A rocket heading for the moon to bring back the first lunar samples in four decades yesterday blasted off from China in the latest milestone for Beijing’s spacefaring ambitions.
China has poured billions into its military-run space program, with hopes of having a crewed space station by 2022 and of eventually sending humans to the moon.
The mission’s goal is to shovel up lunar rocks and soil to help scientists learn about the moon’s origins, formation and volcanic activity on its surface.
Photo: EPA-EFE
State TV footage of the launch showed the rocket blasting off into the night sky and carrying the Chang’e 5 probe — named for the Chinese moon goddess — with huge clouds of smoke billowing out underneath.
The 8-tonne spacecraft took off at 4:30am at the Wenchang Space Center on Hainan Island.
Crowds watched the launch from the beach on the tropical Chinese island, holding mobile phones aloft to film as the rocket blasted into the sky.
The original mission, planned for 2017, was delayed due to an engine failure in the Long March 5 rocket.

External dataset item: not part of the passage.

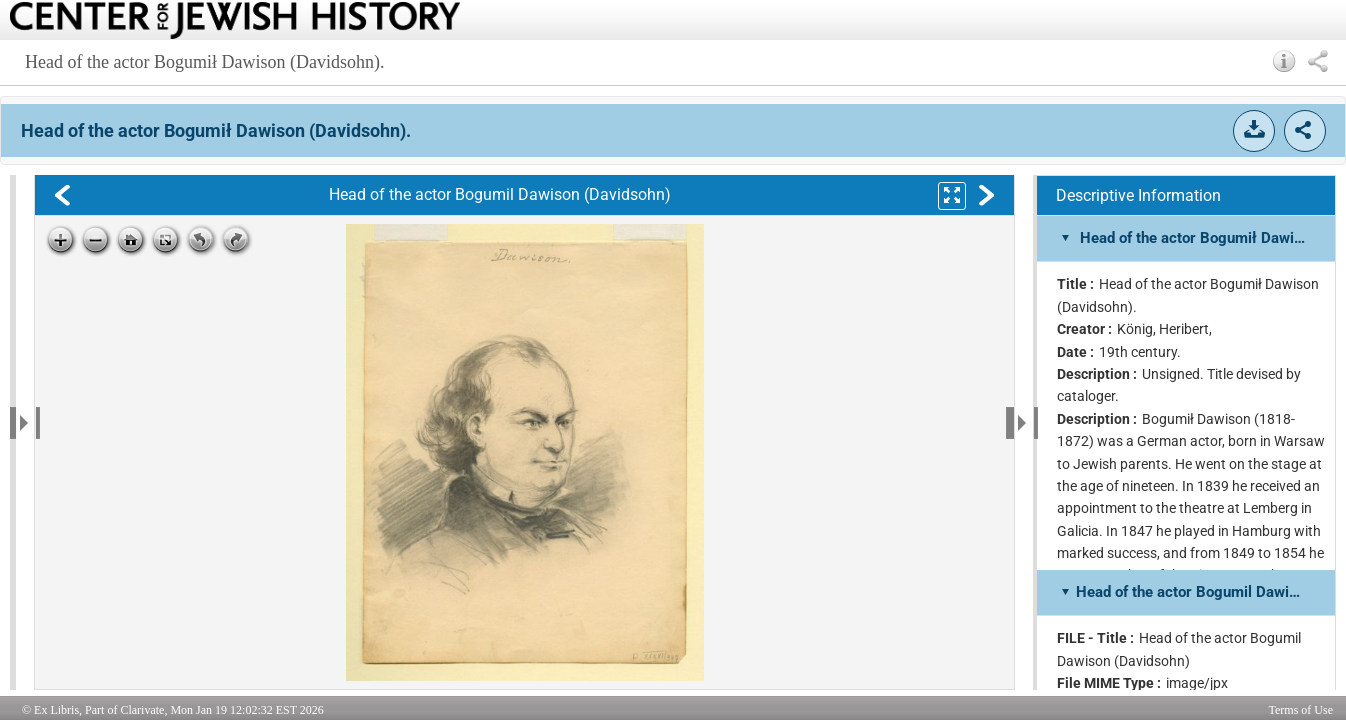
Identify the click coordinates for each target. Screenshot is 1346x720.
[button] (1284, 61)
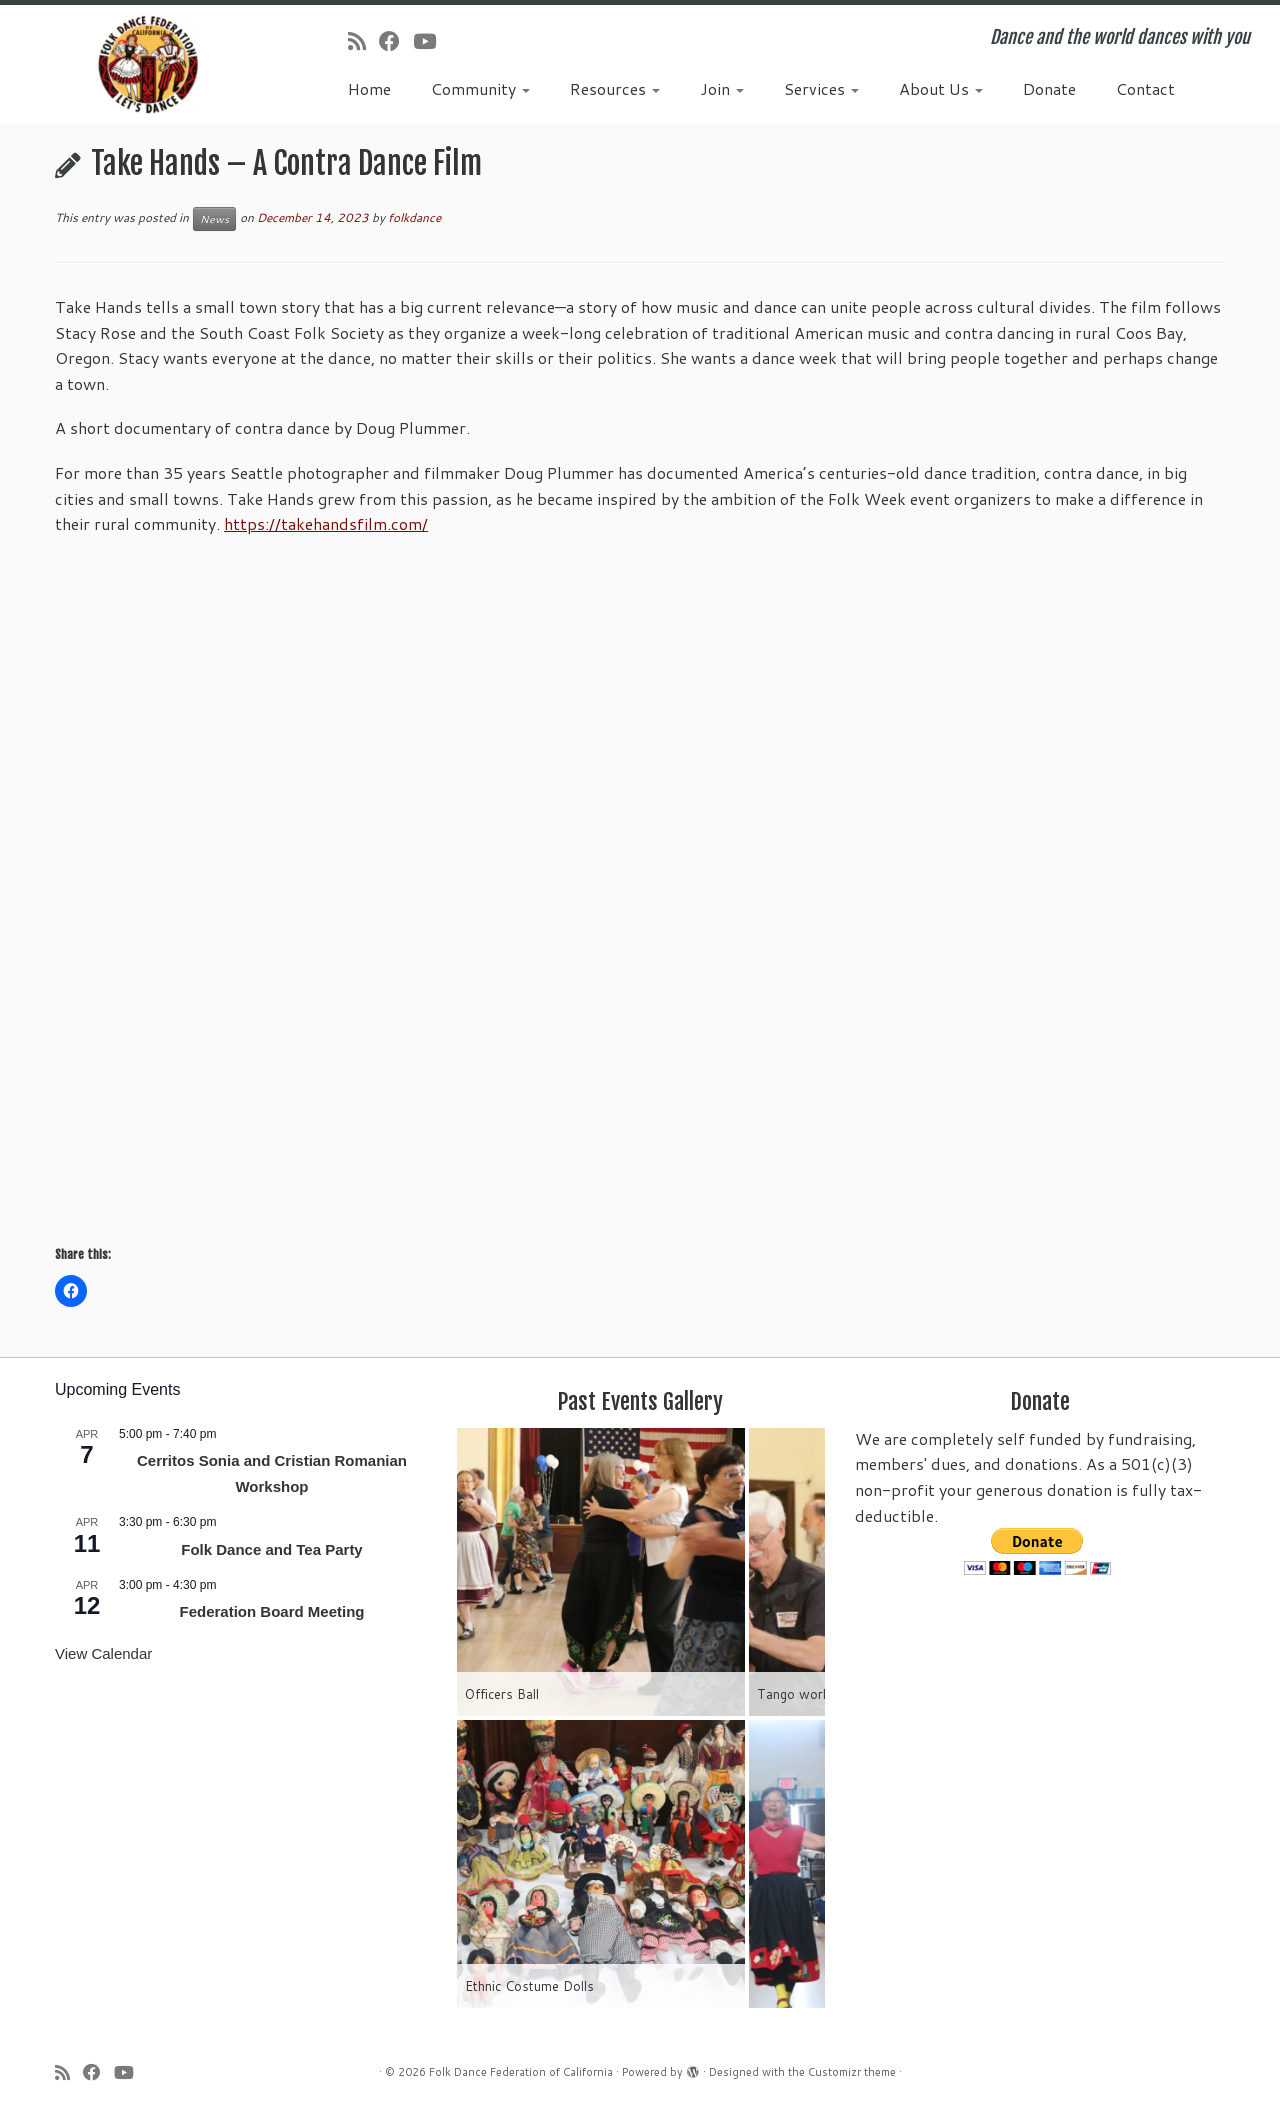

If successful, China would be only the third country to have retrieved samples from the moon, following the US and the Soviet Union in the 1960s and 1970s.
The Chinese probe is to collect 2kg of surface material in a previously unexplored area known as Oceanus Procellarum — or “Ocean of Storms” — which consists of a vast lava plain, the science journal Nature said.
The probe is expected to land late this month and collect material during one lunar day — equivalent to about 14 Earth days.
The samples are then to be returned to Earth in a capsule programmed to land in northern China’s Inner Mongolia region early next month, NASA said.
The mission is technically challenging and involves several innovations not seen during previous attempts at collecting moon rocks, said Jonathan McDowell, an astronomer at the Harvard-Smithsonian Center for Astrophysics.
“The US never did a robotic sample return. The Soviet one was very limited and could only land at certain restricted spots,” McDowell said.
“China’s system will be the most flexible and capable robotic sample return system yet,” he added.
A Chinese lunar rover landed on the far side of the Moon in January last year, in a global first that boosted Beijing’s aspirations to become a space superpower.
It was the second Chinese probe to land on the moon, following the Yutu, or “Jade Rabbit,” rover mission in 2013.